Consonants: Place


By definition, a phoneme is a consonant if air flow is restricted in some way. The format for Articulatory Analysis of consonants involves three main things: passive place of articulation, manner of articulation, and active place of articulation. The place of articulation(both passive and active) refers to which articulator(s) are being used. Most, but not all consonants have both a passive place and an active place.

Passive Place of Articulation:

The passive place of articulation is the articulator that does not move. Teeth, the uvula, the epiglottis, the alveolar ridge, and the radical are just a few of the articulators that will always be passive. They cannot change their position. Articulators that can change position can be either passive or active. The lips are a good example of a mobile articulator that is often passive. Sometimes one is passive while the other is active.

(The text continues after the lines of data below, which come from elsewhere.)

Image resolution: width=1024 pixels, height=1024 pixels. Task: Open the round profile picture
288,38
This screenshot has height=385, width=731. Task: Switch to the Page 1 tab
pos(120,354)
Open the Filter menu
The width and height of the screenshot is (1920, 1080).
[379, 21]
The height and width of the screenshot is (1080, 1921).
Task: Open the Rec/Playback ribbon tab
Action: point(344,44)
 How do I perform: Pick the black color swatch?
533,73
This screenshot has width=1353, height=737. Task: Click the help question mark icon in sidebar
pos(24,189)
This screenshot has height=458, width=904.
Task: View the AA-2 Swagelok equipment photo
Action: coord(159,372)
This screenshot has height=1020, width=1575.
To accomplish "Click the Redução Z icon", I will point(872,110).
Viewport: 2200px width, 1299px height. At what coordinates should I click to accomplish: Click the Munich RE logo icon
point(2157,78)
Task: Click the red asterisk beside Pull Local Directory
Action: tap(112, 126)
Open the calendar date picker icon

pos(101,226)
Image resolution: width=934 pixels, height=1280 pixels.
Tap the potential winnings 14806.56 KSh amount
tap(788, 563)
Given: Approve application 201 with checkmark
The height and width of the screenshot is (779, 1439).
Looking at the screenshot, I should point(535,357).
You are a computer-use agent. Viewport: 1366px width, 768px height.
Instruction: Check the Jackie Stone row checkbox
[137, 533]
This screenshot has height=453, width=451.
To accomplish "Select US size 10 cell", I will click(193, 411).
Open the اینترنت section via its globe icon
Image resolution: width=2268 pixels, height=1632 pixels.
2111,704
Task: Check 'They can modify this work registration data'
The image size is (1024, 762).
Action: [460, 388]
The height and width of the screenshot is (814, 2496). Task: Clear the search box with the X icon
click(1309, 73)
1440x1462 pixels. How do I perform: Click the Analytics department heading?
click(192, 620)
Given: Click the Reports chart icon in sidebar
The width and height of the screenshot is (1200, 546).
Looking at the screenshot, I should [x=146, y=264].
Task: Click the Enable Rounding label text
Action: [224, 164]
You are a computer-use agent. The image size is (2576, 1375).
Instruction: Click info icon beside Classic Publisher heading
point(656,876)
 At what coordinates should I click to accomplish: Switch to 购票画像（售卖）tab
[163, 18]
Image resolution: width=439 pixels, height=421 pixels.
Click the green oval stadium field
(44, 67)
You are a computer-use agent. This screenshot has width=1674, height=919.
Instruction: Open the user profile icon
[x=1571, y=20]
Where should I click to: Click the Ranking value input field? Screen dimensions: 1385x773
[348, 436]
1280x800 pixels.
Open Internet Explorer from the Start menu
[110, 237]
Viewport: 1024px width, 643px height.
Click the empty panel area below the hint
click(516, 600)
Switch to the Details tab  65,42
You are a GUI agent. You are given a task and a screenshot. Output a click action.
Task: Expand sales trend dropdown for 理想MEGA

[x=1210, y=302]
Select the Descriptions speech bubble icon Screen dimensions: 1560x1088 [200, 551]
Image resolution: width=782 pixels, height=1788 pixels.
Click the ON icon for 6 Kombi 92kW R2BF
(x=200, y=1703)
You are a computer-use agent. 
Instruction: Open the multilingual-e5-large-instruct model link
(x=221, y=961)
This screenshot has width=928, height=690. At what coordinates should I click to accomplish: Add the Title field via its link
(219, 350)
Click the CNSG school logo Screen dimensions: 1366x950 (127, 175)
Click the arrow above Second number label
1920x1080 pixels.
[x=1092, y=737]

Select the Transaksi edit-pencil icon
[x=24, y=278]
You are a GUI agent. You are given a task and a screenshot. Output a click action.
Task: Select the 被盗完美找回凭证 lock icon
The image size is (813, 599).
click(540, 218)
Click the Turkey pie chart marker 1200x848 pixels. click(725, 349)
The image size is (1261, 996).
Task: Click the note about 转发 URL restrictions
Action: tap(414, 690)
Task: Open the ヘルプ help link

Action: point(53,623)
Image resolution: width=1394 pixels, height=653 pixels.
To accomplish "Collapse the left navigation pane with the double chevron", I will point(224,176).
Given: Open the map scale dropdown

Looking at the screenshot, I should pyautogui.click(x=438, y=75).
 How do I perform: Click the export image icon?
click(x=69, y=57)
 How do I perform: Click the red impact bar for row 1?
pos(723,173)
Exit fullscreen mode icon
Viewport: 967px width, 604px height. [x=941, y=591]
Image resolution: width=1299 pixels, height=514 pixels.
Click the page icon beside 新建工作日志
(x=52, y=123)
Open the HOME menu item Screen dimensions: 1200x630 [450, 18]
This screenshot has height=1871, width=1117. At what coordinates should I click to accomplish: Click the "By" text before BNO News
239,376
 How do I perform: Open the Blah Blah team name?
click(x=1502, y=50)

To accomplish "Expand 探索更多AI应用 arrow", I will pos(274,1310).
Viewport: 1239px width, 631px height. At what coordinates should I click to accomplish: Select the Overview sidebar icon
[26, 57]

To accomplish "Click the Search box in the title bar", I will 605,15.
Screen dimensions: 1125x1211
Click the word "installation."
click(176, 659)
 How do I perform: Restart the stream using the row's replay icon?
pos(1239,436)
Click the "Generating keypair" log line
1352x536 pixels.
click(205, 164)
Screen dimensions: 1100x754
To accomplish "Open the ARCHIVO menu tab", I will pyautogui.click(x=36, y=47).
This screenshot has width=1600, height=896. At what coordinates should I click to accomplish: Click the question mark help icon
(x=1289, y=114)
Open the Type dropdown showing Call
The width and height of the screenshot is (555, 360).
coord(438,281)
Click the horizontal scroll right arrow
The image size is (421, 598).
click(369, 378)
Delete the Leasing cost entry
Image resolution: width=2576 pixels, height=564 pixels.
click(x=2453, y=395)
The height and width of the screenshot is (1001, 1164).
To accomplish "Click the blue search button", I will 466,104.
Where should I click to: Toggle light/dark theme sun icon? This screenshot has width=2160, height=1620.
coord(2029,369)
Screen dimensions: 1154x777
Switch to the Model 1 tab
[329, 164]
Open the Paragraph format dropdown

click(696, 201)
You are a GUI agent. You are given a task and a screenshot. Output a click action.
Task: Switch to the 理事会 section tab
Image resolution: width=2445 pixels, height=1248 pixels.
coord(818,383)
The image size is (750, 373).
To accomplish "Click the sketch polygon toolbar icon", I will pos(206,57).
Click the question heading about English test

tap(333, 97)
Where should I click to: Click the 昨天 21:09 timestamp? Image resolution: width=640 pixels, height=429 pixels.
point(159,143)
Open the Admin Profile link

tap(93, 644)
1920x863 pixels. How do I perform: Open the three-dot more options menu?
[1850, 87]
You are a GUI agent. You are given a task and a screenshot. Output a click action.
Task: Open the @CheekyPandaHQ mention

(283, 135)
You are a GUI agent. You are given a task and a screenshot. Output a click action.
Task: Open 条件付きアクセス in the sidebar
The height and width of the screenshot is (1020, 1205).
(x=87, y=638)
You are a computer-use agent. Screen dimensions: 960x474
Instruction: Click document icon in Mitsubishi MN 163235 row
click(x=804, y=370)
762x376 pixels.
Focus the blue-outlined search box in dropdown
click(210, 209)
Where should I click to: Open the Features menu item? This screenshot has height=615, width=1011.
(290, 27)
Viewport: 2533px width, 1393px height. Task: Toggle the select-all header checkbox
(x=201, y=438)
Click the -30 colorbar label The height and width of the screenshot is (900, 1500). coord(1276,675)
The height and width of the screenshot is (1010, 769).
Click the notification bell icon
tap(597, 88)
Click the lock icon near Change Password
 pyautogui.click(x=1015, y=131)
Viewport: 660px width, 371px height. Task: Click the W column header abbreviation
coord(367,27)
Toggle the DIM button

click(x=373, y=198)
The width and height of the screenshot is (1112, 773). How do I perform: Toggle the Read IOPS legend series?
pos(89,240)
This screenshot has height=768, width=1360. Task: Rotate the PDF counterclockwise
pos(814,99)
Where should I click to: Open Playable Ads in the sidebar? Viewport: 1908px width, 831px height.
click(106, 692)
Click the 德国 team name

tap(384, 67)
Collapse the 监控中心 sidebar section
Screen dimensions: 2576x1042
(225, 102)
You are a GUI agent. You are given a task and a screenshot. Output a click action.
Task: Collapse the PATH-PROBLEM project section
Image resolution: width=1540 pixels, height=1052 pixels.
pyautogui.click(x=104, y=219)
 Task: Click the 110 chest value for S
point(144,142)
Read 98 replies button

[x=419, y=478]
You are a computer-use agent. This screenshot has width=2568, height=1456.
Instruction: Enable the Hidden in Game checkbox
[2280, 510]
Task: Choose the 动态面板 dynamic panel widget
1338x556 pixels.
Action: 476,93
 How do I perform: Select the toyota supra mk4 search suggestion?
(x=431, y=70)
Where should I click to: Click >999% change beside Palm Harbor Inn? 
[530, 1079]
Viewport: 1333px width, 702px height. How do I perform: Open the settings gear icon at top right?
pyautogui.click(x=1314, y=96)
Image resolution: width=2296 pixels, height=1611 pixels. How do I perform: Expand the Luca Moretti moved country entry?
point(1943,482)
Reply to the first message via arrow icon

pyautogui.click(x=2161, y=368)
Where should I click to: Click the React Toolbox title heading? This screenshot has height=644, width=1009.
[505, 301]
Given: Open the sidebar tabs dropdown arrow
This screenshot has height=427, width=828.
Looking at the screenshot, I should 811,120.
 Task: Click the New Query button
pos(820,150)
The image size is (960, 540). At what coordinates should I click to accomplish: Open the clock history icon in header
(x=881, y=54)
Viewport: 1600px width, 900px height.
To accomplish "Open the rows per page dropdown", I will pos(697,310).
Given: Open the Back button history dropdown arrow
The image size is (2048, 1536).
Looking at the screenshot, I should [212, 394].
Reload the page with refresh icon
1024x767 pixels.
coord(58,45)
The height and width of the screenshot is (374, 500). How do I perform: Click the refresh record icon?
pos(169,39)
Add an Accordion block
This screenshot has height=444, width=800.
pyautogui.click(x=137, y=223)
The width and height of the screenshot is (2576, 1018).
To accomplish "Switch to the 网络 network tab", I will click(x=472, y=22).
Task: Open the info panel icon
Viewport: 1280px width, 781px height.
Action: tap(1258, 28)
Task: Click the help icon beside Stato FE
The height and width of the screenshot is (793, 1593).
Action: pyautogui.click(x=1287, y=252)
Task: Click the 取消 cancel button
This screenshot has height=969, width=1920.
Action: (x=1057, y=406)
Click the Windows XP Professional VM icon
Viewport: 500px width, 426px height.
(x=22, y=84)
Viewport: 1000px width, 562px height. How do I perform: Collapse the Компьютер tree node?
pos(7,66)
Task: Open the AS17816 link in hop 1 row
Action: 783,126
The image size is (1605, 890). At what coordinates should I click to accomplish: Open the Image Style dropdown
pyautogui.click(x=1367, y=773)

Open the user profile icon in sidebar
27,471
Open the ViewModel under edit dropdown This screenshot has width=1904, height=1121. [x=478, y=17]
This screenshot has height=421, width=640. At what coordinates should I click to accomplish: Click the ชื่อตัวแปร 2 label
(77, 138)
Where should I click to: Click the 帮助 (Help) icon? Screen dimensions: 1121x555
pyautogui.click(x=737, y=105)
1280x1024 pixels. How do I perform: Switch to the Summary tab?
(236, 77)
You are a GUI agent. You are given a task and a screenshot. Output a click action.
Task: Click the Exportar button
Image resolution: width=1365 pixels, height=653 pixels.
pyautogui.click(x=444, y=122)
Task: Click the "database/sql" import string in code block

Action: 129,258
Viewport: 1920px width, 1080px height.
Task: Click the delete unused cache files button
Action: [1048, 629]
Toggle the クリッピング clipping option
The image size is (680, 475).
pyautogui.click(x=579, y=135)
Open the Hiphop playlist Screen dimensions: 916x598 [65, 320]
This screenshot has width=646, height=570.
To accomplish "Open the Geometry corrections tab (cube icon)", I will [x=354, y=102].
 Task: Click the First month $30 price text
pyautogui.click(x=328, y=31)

The weird thing about the passive place of articulation is that it isn’t always literally stationary. Meaning that depending on the sound and how it is being pronounced in this particular instant, sometimes the passive place of articulation has to move. The best example I know of for this, is a sound produced in the Punjabi language where the speaker must curl the tip of the tongue to touch the sub-apical to the upper labial(lip). The sub-apical is the active place of articulation and the upper-labial is considered passive; however, in order to make the contact, the user must purse the upper lip, pulling it down and around the upper teeth. The upper lip moves even though it is passive.

Active Place of Articulation

As you probably know or guessed, the active place of articulation is the articulator that moves to make some sort of contact with the passive place. There are no articulators that are always active. Usually, if one simply describing a phoneme the traditional way, the active place of articulation is omitted. For instance, one might talk about a “sonorant alveolar fricative”. That’s all fine and dandy, except that I can think of five different phonemes off the top of my head that could fit that description. However, if you called it a “sonorant apical to alveolar fricative” then we have narrowed it down quite a bit.

Despite the fact that the active place is often omitted in description, there are some phonemes that only have an active place but no passive place. The sonorant epiglottal trill as found in the Semitic languages is one of these. In short, the active place of articulation is very important in linguistics.